No one has yet written a comprehensive history of jazz in Ann Arbor, but when someone does, a major chapter will have to be dedicated to the Ron Brooks Trio. The bassist leader has for decades played a central role in the music scene of the city, as a performer and as the proprietor of its longest-lived jazz club, the Bird of Paradise, which thrived for almost twenty years before it closed in 2004.
Brooks began his musical career while studying at the U-M and was soon playing with local and visiting musicians; his early recordings include a challenging 1962 album with pianist Bob James, who would eventually make it big playing more popular kinds of music; a date with the adventuresome woodwind player Eric Dolphy; and albums with the Contemporary Jazz Quintet and Mixed Bag.
The Mixed Bag combo included Eddie Russ, who became the first pianist in the Ron Brooks Trio, a position held by many others over the years, including Harvey Reed, Stanley Cowell, and Rick Roe; drummers have included Pete Siers and George Davidson. When Brooks opened the Bird of Paradise, Russ returned to the fold once again in one of the more memorable versions of the Trio. For almost nineteen years, the Brooks trio was the house rhythm section at the Bird, working with visitors and playing regular weekly gigs on their own.
In the seven years since he closed the Bird, Brooks has continued to perform throughout southern Michigan, but he hasn’t had many chances to play in Ann Arbor. The newly opened Ravens Club on Main Street has seen fit to make up for this, and now the Ron Brooks Trio has a regular Wednesday night gig at that restaurant and bar, with pianist Tad Weed and drummer George Davidson joining Brooks. The Ravens Club likes to think of itself as harkening back to speakeasy days, but none of this gets in the way of enjoying the food, drink, or music, and the jazz seems to be bringing people in. An upright piano is set up in the window on a platform, and the trio is backlit by the Main Street night scene. The area in front is occupied by serious listeners, while those for whom the music is just background sit in the rear of the long room.

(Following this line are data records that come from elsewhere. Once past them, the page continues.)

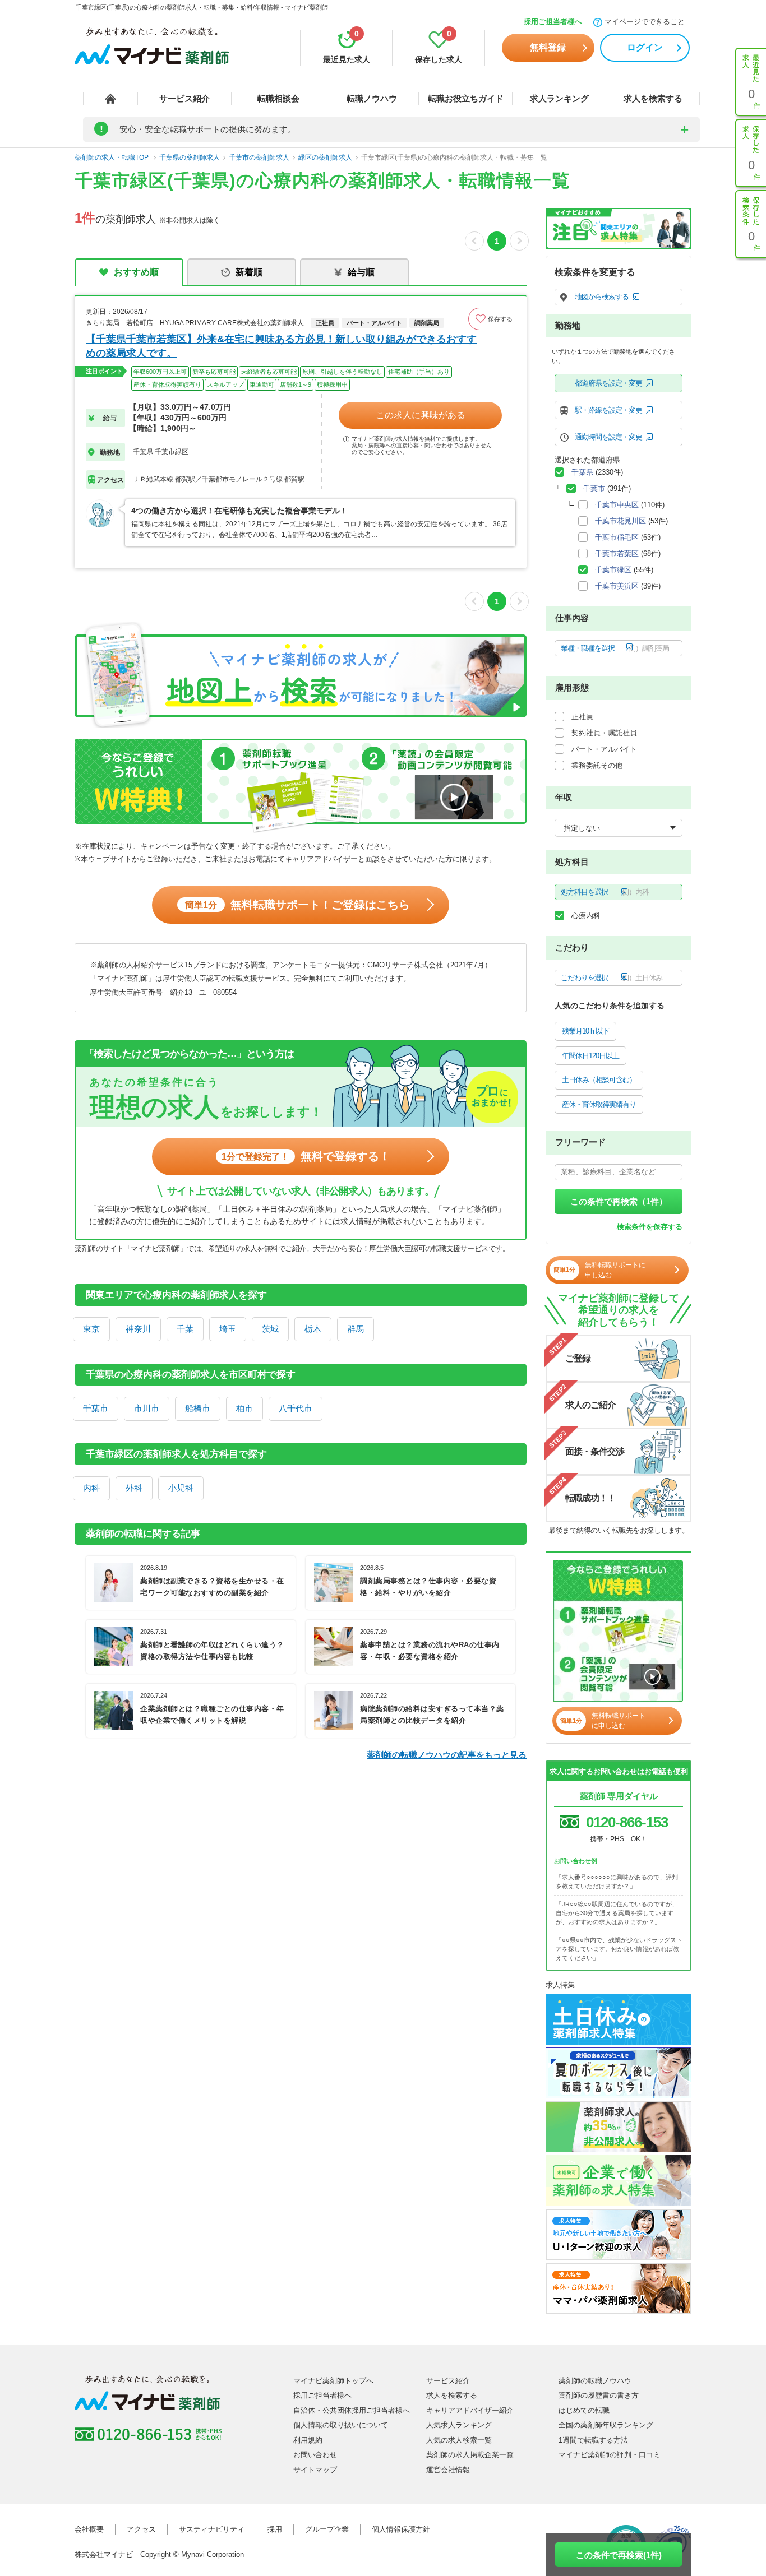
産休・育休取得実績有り (599, 1104)
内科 (91, 1488)
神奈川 (138, 1328)
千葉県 (582, 472)
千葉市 (95, 1408)
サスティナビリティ (211, 2529)
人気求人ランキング (459, 2425)
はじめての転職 (584, 2410)
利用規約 (307, 2440)
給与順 (361, 272)
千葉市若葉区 (617, 553)
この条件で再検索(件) (619, 2555)
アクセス (141, 2529)
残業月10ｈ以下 (585, 1031)
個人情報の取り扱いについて (340, 2425)
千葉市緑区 (613, 570)
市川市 (146, 1408)
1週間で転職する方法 (593, 2440)
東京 (91, 1328)
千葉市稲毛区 (617, 537)
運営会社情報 (448, 2470)
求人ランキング (559, 98)
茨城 (270, 1328)
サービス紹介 (184, 98)
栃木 (312, 1328)
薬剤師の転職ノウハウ (595, 2380)
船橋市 (197, 1408)
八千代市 (295, 1408)
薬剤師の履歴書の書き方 (599, 2395)
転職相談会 (278, 98)
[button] (497, 319)
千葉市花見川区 (620, 521)
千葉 (185, 1328)
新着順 (249, 272)
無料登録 (548, 47)
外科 (134, 1488)
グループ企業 (327, 2529)
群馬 (355, 1328)
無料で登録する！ (306, 1156)
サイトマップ (315, 2470)
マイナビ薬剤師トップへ (333, 2380)
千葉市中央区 (617, 505)
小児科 (180, 1488)
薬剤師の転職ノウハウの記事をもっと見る (447, 1754)
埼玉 (227, 1328)
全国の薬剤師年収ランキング (606, 2425)
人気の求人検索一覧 (459, 2440)
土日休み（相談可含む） (599, 1080)
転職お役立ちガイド (466, 98)
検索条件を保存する (649, 1226)
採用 (274, 2529)
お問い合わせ (315, 2454)
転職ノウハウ (372, 98)
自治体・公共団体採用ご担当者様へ (351, 2410)
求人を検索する (653, 98)
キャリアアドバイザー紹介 (470, 2410)
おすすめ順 (136, 272)
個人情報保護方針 (401, 2529)
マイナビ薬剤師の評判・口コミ (610, 2454)
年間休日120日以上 (590, 1055)
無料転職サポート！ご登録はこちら (297, 904)
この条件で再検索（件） (618, 1201)
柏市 (244, 1408)
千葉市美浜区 (617, 586)
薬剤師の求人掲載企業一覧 (470, 2454)
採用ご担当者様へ (553, 21)
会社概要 (89, 2529)
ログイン (645, 47)
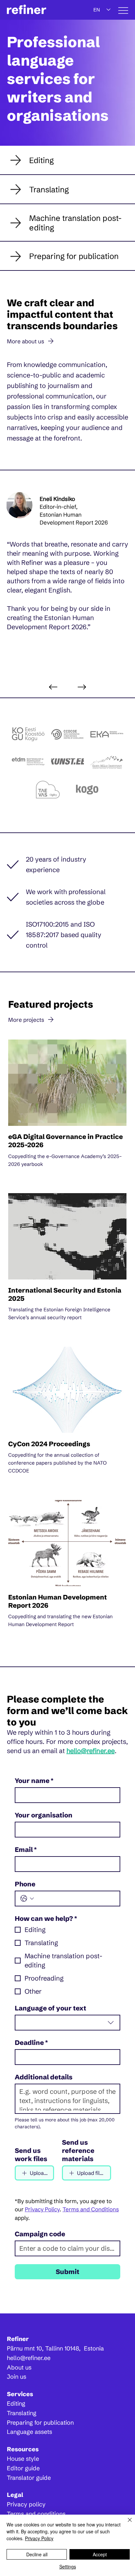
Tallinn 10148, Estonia (74, 2348)
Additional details (43, 2077)
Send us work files (31, 2154)
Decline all (37, 2554)
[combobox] (68, 2022)
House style (23, 2458)
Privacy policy (26, 2504)
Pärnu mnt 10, (26, 2348)
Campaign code (40, 2234)
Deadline (31, 2042)
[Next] (82, 687)
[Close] (126, 2524)
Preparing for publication (40, 2422)
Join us (16, 2376)
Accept (100, 2554)
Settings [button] (67, 2566)
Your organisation (43, 1815)
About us (19, 2367)
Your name (34, 1780)
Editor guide (23, 2468)
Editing (16, 2403)
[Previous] (53, 687)
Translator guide (29, 2477)
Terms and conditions (36, 2514)
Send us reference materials (78, 2150)
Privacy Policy (39, 2538)
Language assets (29, 2432)
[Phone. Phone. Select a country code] (27, 1898)
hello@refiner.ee (91, 1751)
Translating (21, 2413)
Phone (25, 1884)
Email (26, 1849)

The music begins at 9 o’clock, featuring young pianists such as the excellent Ian Finkelstein from the U-M jazz program. Weed then takes over for the rest of the night, although other musicians sometimes pop in and take turns on various instruments. Weed has such an intense way of approaching his instrument that a listener immediately forgets his is only an upright piano: the room is filled with cascading runs, rich chords, melodies, countermelodies, and rhythmic shifts. The other two members of the trio respond in different yet complementary ways: Brooks holds down the beat, favoring the lower register of the bass, while Davidson dances around his drum set, constantly changing rhythms, answering riffs, playing his own melodies without overwhelming the others. The repertoire is familiar: mostly Great American Songbook or modern jazz classics, but they are all transformed by excitement, wit, and grace. Years of playing together are on offer here, and all three musicians play with the spontaneity and infectious pleasure that lies at the heart of all good jazz.